ChaCha is also going to be the default for OpenSSH encryption (it's already supported by upstream, but I don't know if they've changed the default yet).

Pirate-of-SV · on May 31, 2016

Cool! I usually use gpg-zip for this purpose on machines where I have gpg installed.

  gpg-zip --symmetric --gpg-args --cipher-algo=AES256 --output backup.tar.gpg file1 file2 file3

lucaspiller · on May 31, 2016

What do you do to keep your GPG keys safe (i.e. so you don't accidentally lose them)?

Johnny_Brahms · on May 31, 2016

in that example he is using symmetric encryption , so a password, no private key.

stouset · on May 31, 2016

Symmetric encryption is still based on secret keys, not passwords. Symmetric cryptosystems that appear to use passwords just transform them with a key derivation function into a suitable-length encryption key for the underlying cipher.

LeoPanthera · on May 31, 2016

This seems counter to the "unix philosophy". I would expect to use an archiving tool piped into an encryption tool. I'm not sure of the utility of something that combines the two.

stavros · on May 31, 2016

Can anyone tell me what advantage tgz has over zip? I usually curse when I have to use it, because it lacks indexes and is pretty much only good for archival tapes, if that. I wish we'd all move to a more modern format, like zip or 7zip.

hannob · on May 31, 2016

afaik neither zip nor 7z store unix permissions, file ownership, symlinks and a bunch of other features.

Other than that the "modern" version of it is .tar.xz.

aroch · on June 1, 2016

I believe, technically, you can store that data in a zip's metadata headers. It is just pretty much every zip/unzip implementation doesn't support it / permission restoration breaks across OSes

qwertyuiop924 · on June 1, 2016

Zip compresses each file separately. A folder full of zip files, each containing a single file, should take up roughly the same space as a zip archive containing all of the files. tgz doesn't do this, so it has a higher compression ratio for large collections of files. However, you cannot extract a single file alone from a tgz archive. This is why zip was designed the way it was.
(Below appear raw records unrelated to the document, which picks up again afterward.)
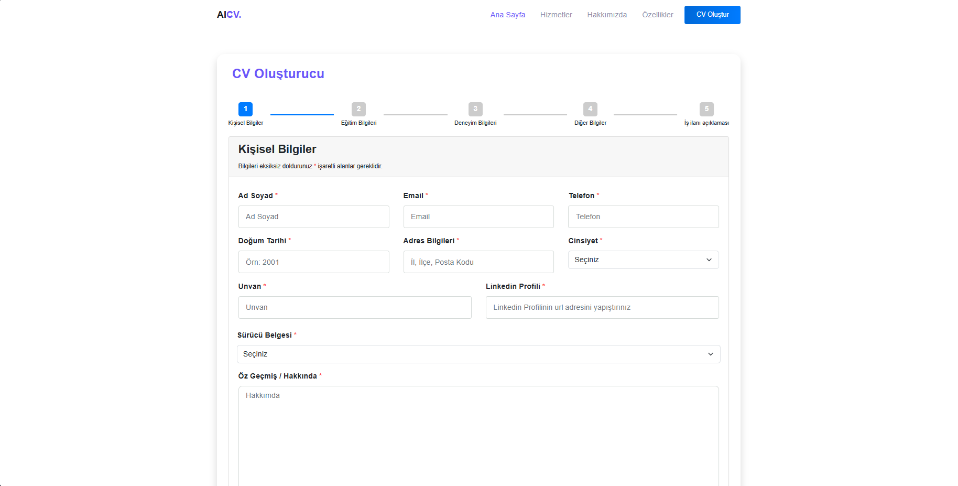The image size is (958, 486).
Task: Open step 4 Diğer Bilgiler
Action: click(590, 109)
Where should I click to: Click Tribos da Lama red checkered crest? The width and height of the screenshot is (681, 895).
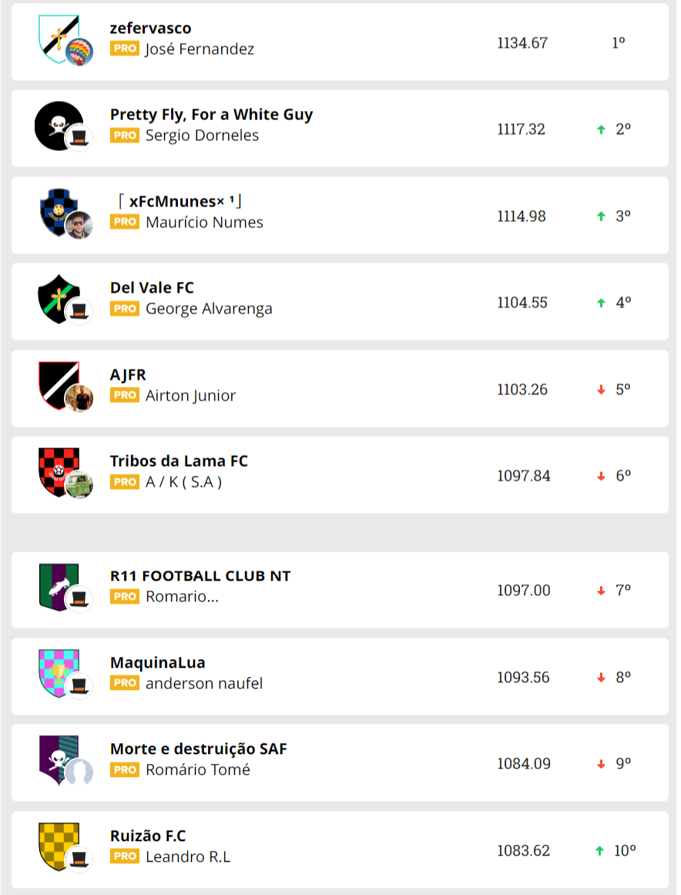click(x=55, y=470)
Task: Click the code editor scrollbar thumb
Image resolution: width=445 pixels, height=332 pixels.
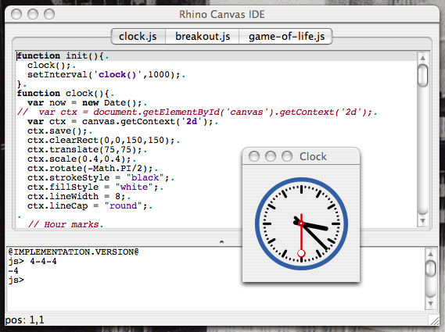Action: (422, 76)
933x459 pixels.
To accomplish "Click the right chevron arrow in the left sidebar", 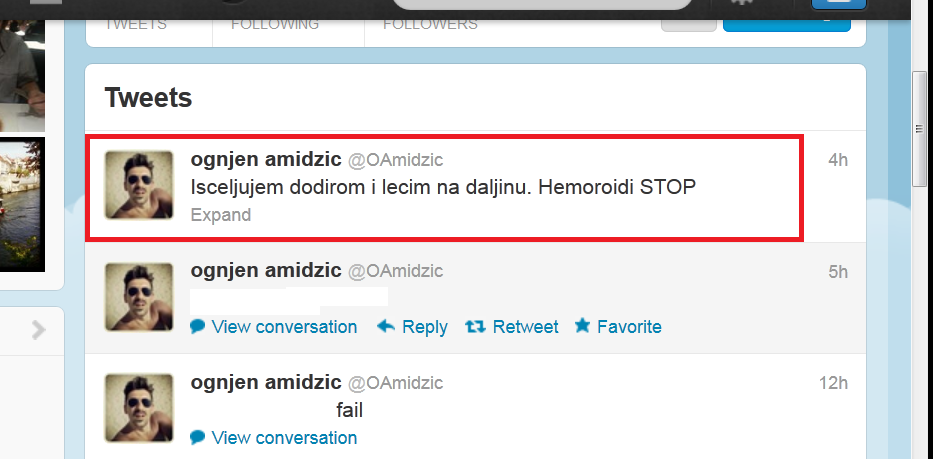I will pos(39,329).

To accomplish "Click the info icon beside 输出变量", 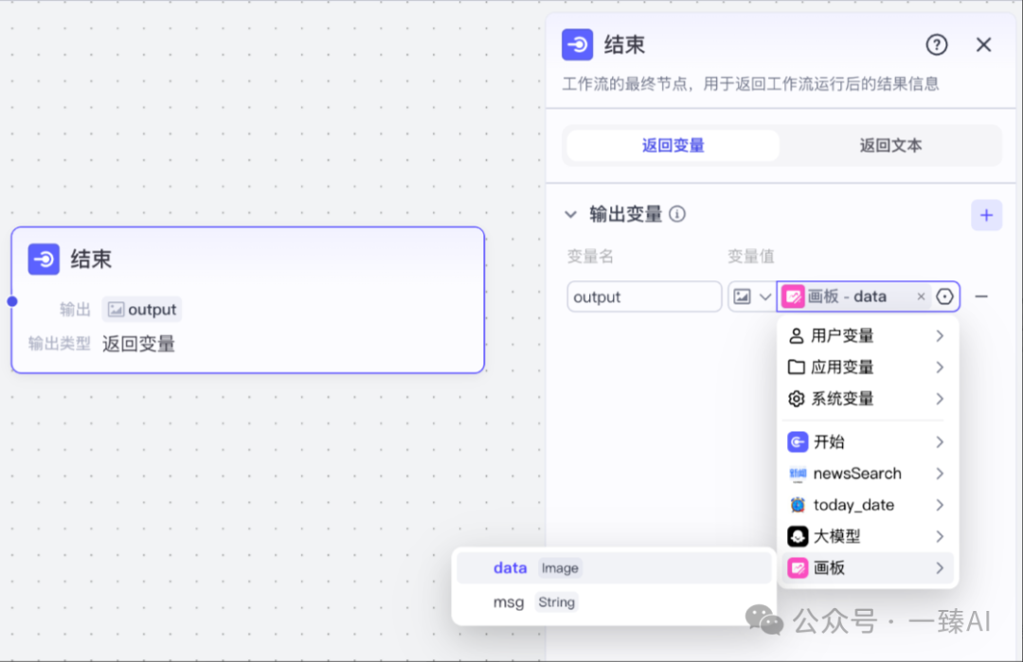I will click(676, 215).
netheril96 · on June 1, 2016

zip (the version used most commonly) does not support Unicode. I have a lot of zip files created by people on Windows that turn into nonsensical filenames when extracted on Linux or OS X.

rsync · on May 31, 2016

It's not clear from the README ... is this a client/server app, wherein I need to have 'arc' living on the server side ?

Or can I just point arc to SSH/SFTP and the server can be "dumb" ?

qwertyuiop924 · on June 1, 2016

The name arc has namespace collision problems. Not in software in general (I never complained about somebody calling their language elm - that's Cantrill's job), but in archivers in particular. Arc was the format that directly preceded zip, pkzip being the program that pk started selling after it was discovered that pkarc's source code was copied verbatim from the source for the original arc utility.

rsync · on June 1, 2016

Can the author compare and contrast to 'borg' which, it appears, has become the de facto standard for this kind of work ?

arete · on June 1, 2016

I hadn't heard of borg before, but it appears to be a backup program. arc is a file archiver, like tar or zip.

cyphar · on May 31, 2016

Why use this over tarsnap's client (which is also free software and has features like local deduplication).

lfam · on May 31, 2016

Tarsnap's client is not free software:

"2. You may use the Tarsnap client code for the sole purpose of accessing the service."

http://www.tarsnap.com/legal.html

grep4master · on May 31, 2016

Just a couple of commits from one contributor. I'll keep an eye on it; hope it gets more traction.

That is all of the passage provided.